American Honey shows the US as we rarely get to see it

Nicholas BarberFeatures correspondent
News imageCannes Press Office American Honey (Credit: Cannes Press Office)Cannes Press Office

Andrea Arnold is a distinctively British film-maker – but for the first time she has made a picture in the US. How successful has the transition been? Nicholas Barber in Cannes finds out.

Andrea Arnold is one of the best and most distinctive British writer-directors of her generation, and, until now, ‘British’ has been the operative word. As audacious as her films have been, her first two – Red Road and Fish Tank – sprang from the English tradition of kitchen-sink social realism, and her third was an adaptation of an English Lit classic, Wuthering Heights. Her new film, then, sounds like a major departure. As you might guess from its title, American Honey sees Arnold crossing the Atlantic. She has swapped council estates and Yorkshire moors for a the sunbaked Midwest.

What’s most atypical about it, though, isn’t its setting, but the fact that Arnold has left behind the tight plotting of her previous work. When British film-makers head to the US, they tend to embrace more commercial narrative structures, whereas Arnold has done the opposite, making a free-floating, semi-improvised travelogue which rolls along dreamily for two-and-three-quarter hours. It’s bracing for most of that time, but it eventually becomes as numbing as any long motorway journey. Some viewers will be asking, “Are we there yet?”

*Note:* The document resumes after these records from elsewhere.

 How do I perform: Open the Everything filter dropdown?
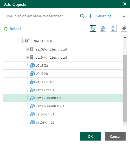107,16
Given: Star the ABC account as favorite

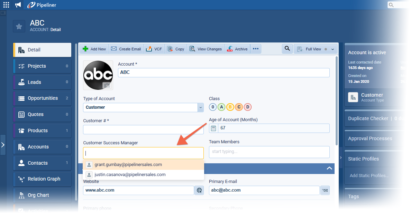Looking at the screenshot, I should pos(19,27).
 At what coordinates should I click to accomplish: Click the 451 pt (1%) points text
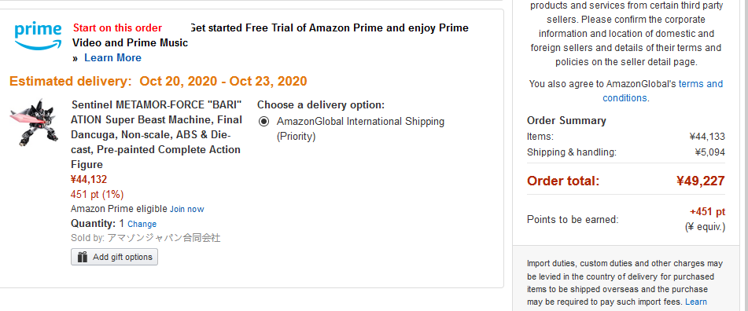click(98, 194)
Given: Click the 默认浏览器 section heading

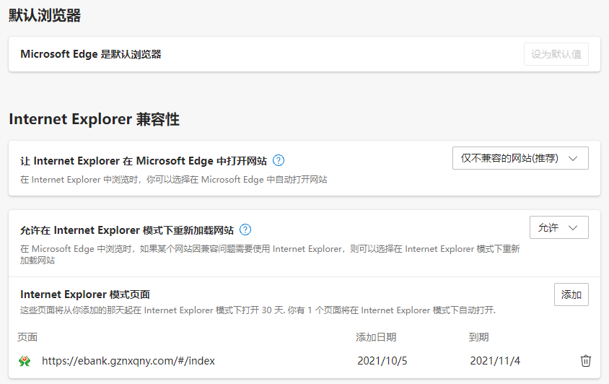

Some viewers will be asking, ‘Are we there yet?’

One ingredient which American Honey does have in common with Fish Tank is a teenage heroine who dreams of escaping her straitened existence. Star (striking newcomer Sasha Lane) is a dreadlocked 18-year-old who is first seen scavenging food past its sell by date from a skip so that she can feed two children. (Half-siblings? Stepchildren? Who knows.) Her world is so small that that she is immediately fascinated when a white minibus packed with a dozen wild youths pulls into a Kmart carpark. One of them, the cockily charismatic Jake (Shia Lebeouf), invites her to join them. They drive from town to town, he says, staying in motels, knocking on doors, and spinning hard-luck stories in an attempt to sell magazine subscriptions. Next stop, Kansas City. Attracted to this fast-talking rogue, and by the chance to change her fate, Star climbs aboard.

There is a moment when the pistol-packing Jake threatens to turn the film into a 21st-Century Bonnie & Clyde, and there are echoes, too, of Oliver Twist, with Jake as the Artful Dodger and the team’s sullen boss, Krystal (Riley Keough), as its bikini-clad Fagin. But in fact the crew’s entrepreneurial activities are more or less legal. Despite their gangster tattoos, play fights, genital flashing and questionable bodily hygiene, it turns out that they aren’t leading Star into a life of crime, and American Honey doesn’t become a thriller. In several scenes, its skimpily-dressed heroine jumps into a car or a truck owned by an older man, and we’re just waiting for him to assault her (or vice versa). But no: she always gets back in the minibus, unscathed. Bottles are opened, joints are lit, hip-hop is cranked up, and the crew drives onto the next town.

Road to nowhere

Inspired by a magazine article, American Honey feels like an artfully shot documentary about an America which is rarely shown in films, and where civilisation seems to be petering out. There is a sweet scene in which the minibus reaches the outskirts of Kansas City, and Star’s new friends gasp at the only skyscrapers they’ve ever seen. But they don’t ever visit a town centre, and, after the opening section, they don’t even venture into a restaurant or a bar. They never encounter the police or any other authority figures, either. As their travels take them past abattoirs and oil fields, there is less and less to distinguish human society from that of the insects and animals which Arnold includes at every opportunity.

American Honey is an exhilaratingly unconventional, unjudgemental ride. It has crisp images of towns which are either being built or falling apart. It depicts hormonal working-class Americans with a sweaty authenticity reminiscent of Larry Clark and Harmony Korine: 11 out of the 15 main cast-members had never acted before. It also benefits from a fearless central performance which suggests that Sasha Lane, having played Star, is about to become one. But are these virtues enough to sustain a 162-minute film? Even at the end of that time, very few of the characters have been differentiated from each other, and we don’t know much about Star that we hadn’t learnt an hour earlier. Her relationships with the tempestuous Jake and the hostile Krystal aren’t resolved, and you get the feeling that the gang might just keep roaming forever, without going anywhere. As admirable as the film is, it could have been better if Arnold had packed her talent for plots when she made her Atlantic crossing.